Le soleil est tombé depuis vingt minutes, et la rue, en bas, baigne dans un bleu qu'aucune peinture ne sait imiter. Les façades, les pavés, les vitrines fermées : tout est trempé dans cette même teinte, ni nuit ni jour, qui dure dix minutes et puis s'éteint.
L'heure bleue ne se prévoit pas avec exactitude. Elle dépend du temps qu'il a fait, de la saison, d'un nuage placé là plutôt qu'ailleurs. Quand elle vient, on lève la tête presque sans le décider. On ralentit le pas. Les conversations baissent d'un demi-ton. C'est l'instant où l'on sent, sans le formuler, que la journée fait place.

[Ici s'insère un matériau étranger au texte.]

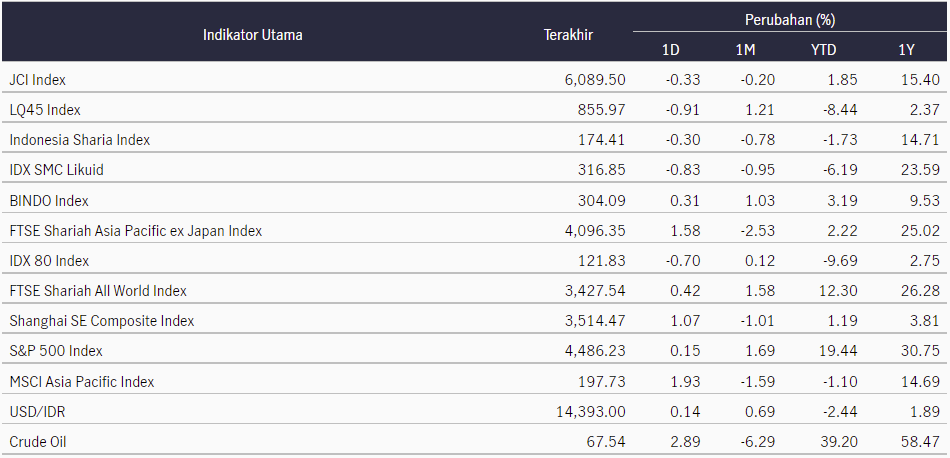Select the 1D change column header
This screenshot has height=458, width=950.
(x=671, y=49)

Les fenêtres, à cet instant, ne sont pas encore éclairées partout. Quelques-unes, allumées tôt, font des taches jaunes très douces dans la masse bleue. Une silhouette s'y dessine parfois, penchée sur un évier ou sur une table. Le passant, en bas, est admis, pour une seconde, dans une intimité qui ne lui appartient pas.
Puis tout s'allume, et l'heure bleue disparaît. La nuit a commencé. Personne, autour de soi, n'a vraiment remarqué le passage ; c'est l'un de ces phénomènes qui demandent, pour exister, qu'au moins quelqu'un les ait vus. On le glisse, en silence, dans le compte secret des bonheurs de la semaine.